The Washington Post reports that the latest “It” ingredient is the somewhat misleadingly named Sechuan button, dubbed for its ability to evoke the numbing effect of the Szechuan pepper, not its point of origin. Just the written description of this edible flower bud is enough to get hearts pounding:
Sensations from even one-eighth of a half-inch-long, deceptively innocuous little yellow nub will come in waves. There’s a grassy start, then a rush into Pop-Rocks territory as a tingling-slight numbing combo hits the back of the soft palate. Some people will feel the saliva-stimulating effects of the bud’s natural alkylamides; many report a cold-fresh finish in the throat that, like any good gift, keeps on giving long after the plant matter has disappeared down the hatch.
Whoa! That’s what she said!
And by “that’s what she said,” I mean “that’s what Washington Post staff writer Bonnie S. Benwick authoritatively reported in the paper’s October 3 edition.”

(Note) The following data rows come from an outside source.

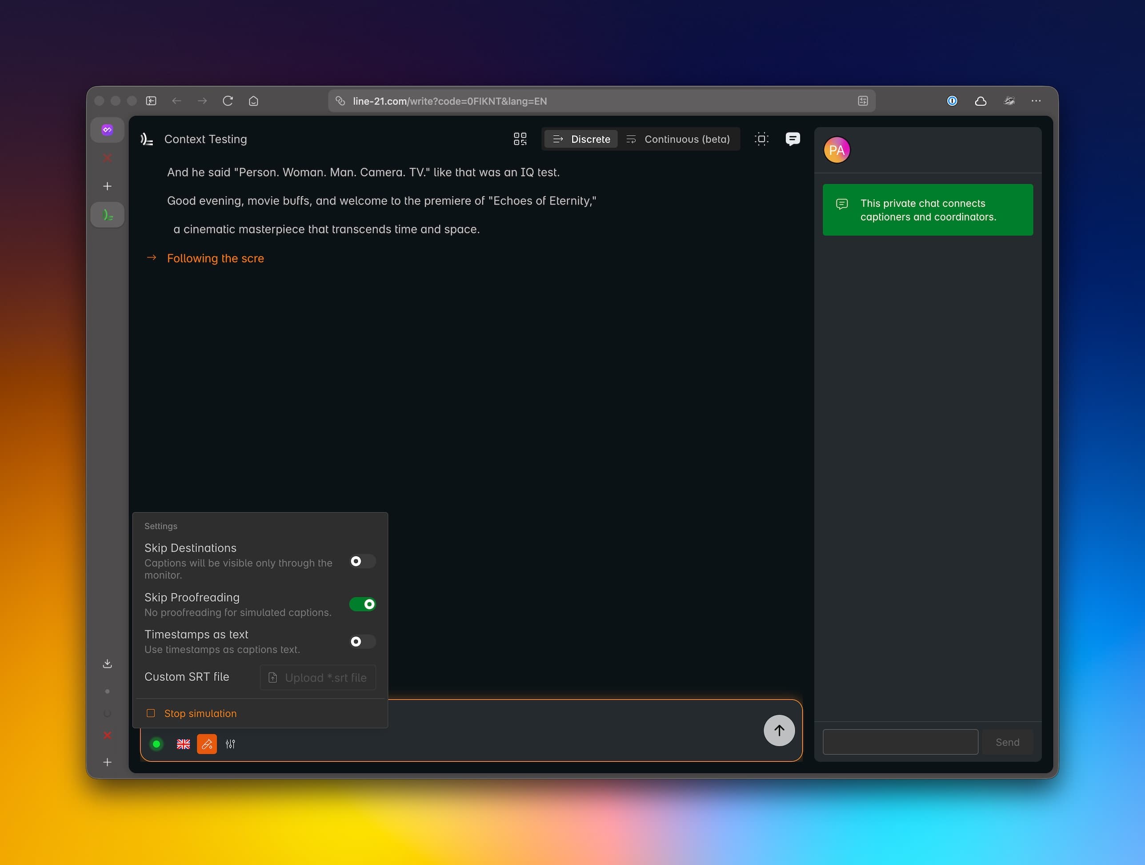Click Stop simulation
1145x865 pixels.
pyautogui.click(x=200, y=713)
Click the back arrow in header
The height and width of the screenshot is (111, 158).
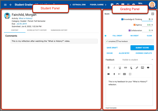click(11, 5)
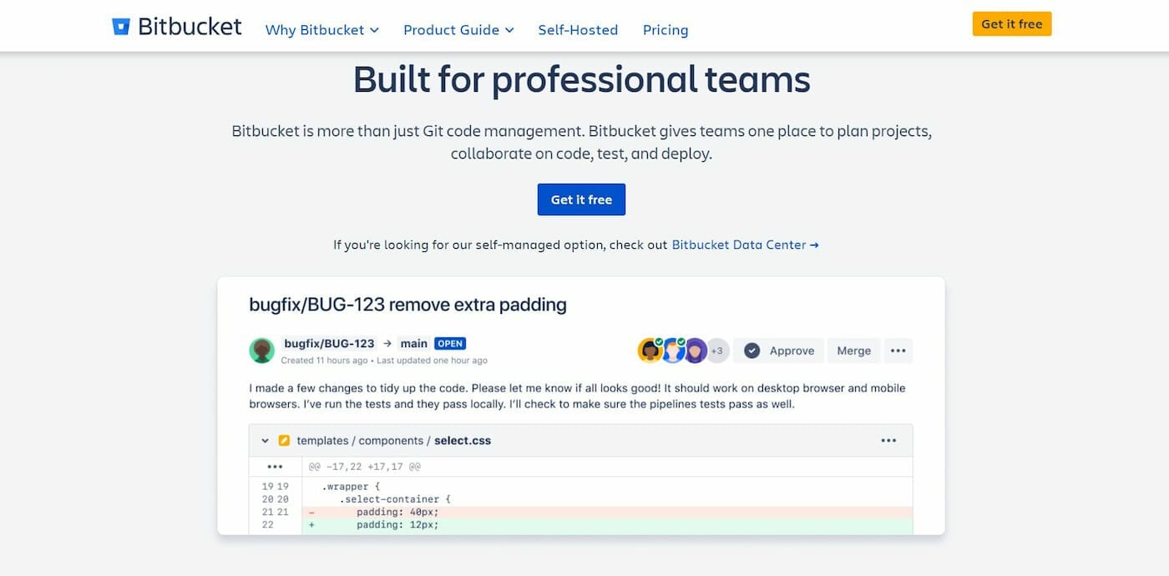
Task: Click the yellow Get it free header button
Action: 1011,24
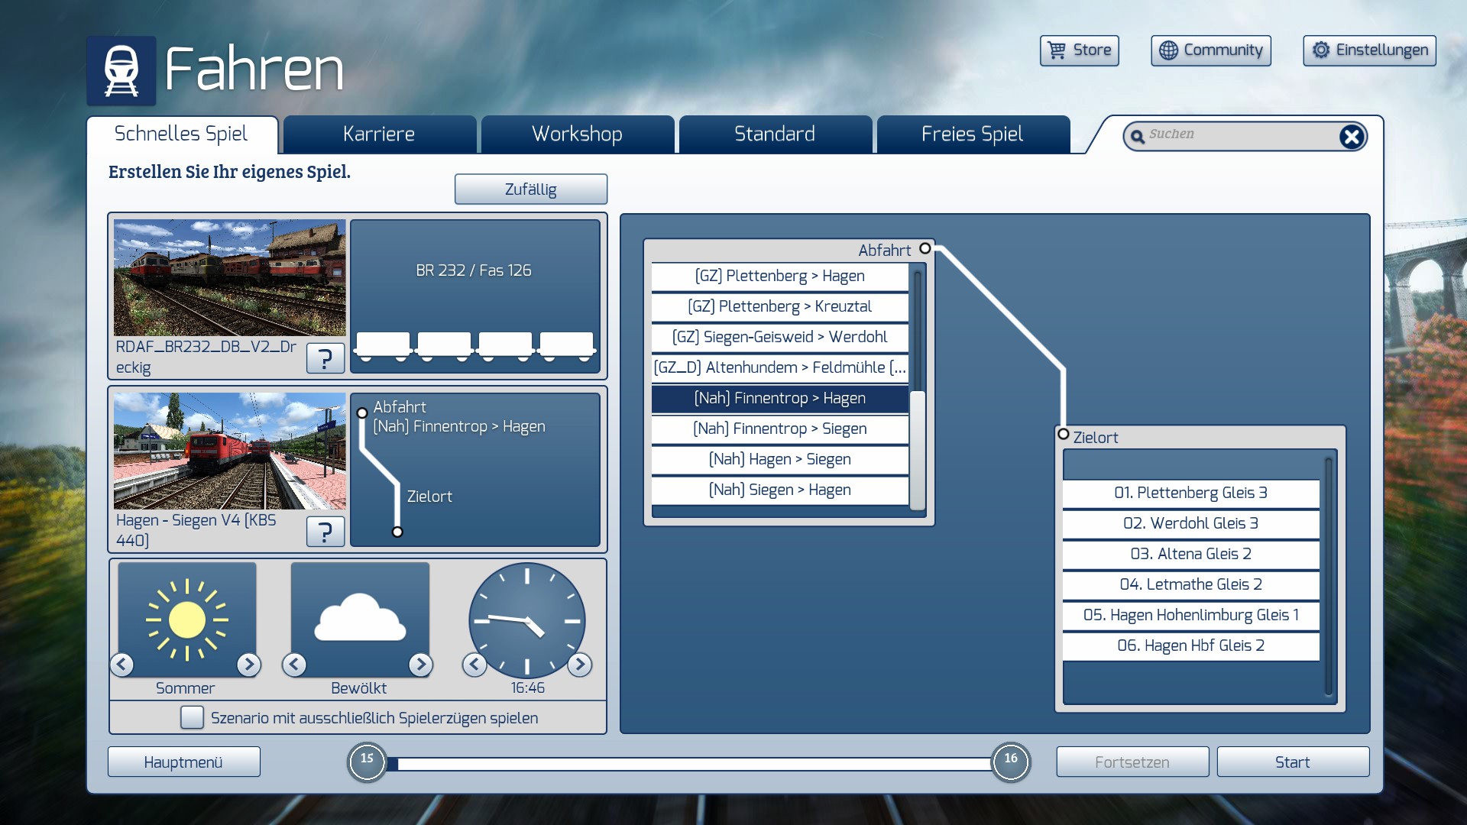The height and width of the screenshot is (825, 1467).
Task: Click the train icon next to Fahren
Action: coord(121,70)
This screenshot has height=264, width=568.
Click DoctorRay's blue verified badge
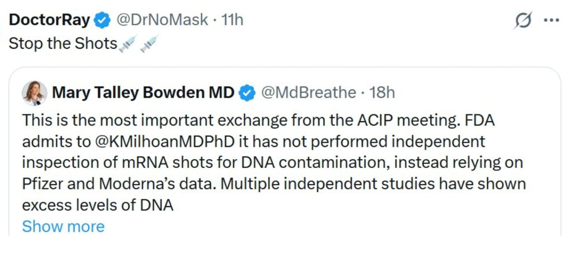[103, 20]
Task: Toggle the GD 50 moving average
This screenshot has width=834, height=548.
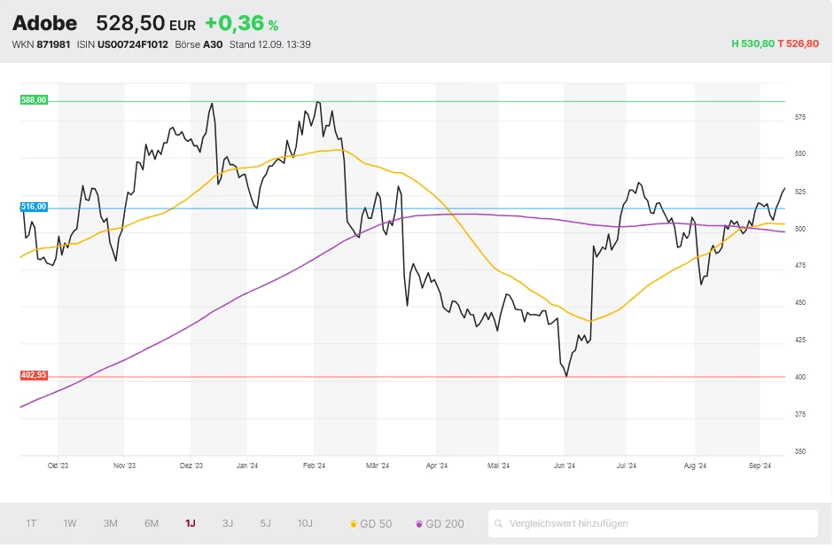Action: point(371,524)
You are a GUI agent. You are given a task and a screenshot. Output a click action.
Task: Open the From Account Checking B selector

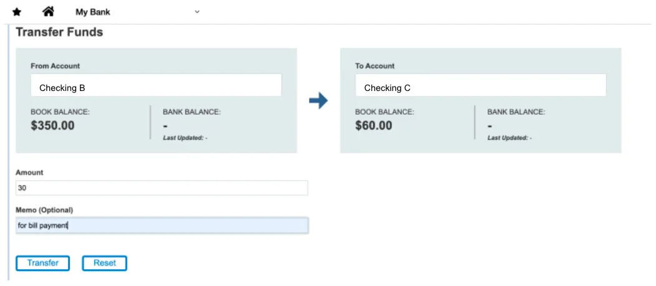pyautogui.click(x=156, y=85)
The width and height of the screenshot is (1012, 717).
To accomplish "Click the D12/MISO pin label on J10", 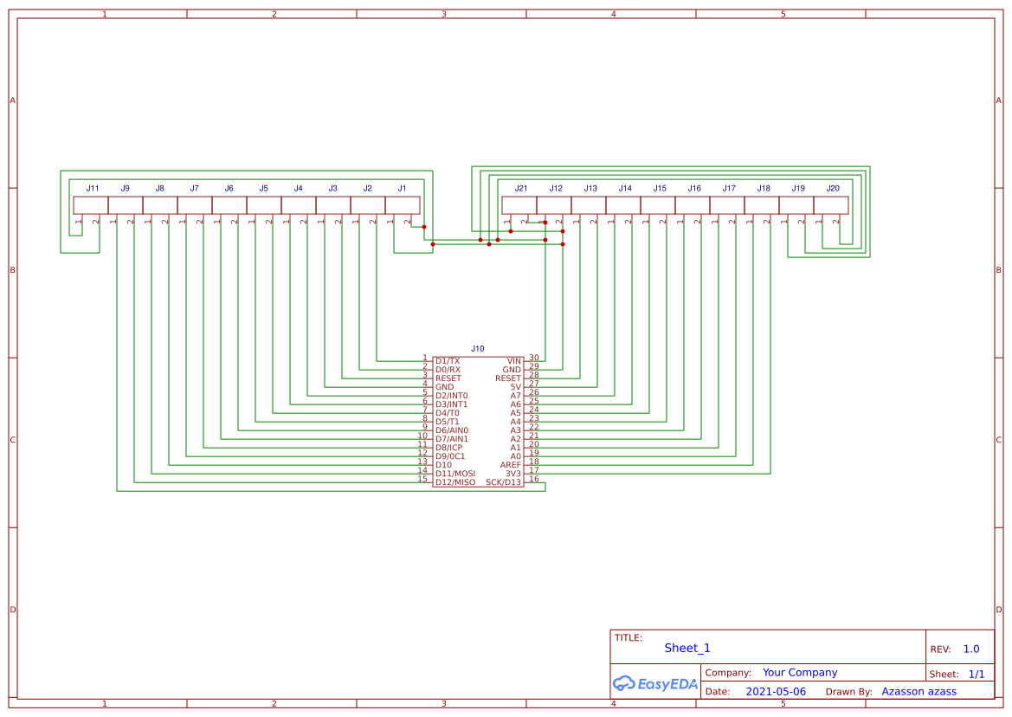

Not everyone is thrilled with the “Sechuan” branding, which comes from Koppert Cress BV, a Holland-based grower of microgreens.
Sansho buttons are the same flower bud as what the folks at koppertcress [sic] call Sechuan buttons, it seems the name Sechuan button is a figment of someone’s imagination as research shows it has no verifiable connection to the Sechuan [sic] province of China. In addition Koppercress [sic] makes it rather annoying and cryptic to get their products.
But whether you go with the Koppert Cress BV version or the Sun Grown Organic Distributors version, one thing seems clear: These little dudes are potent.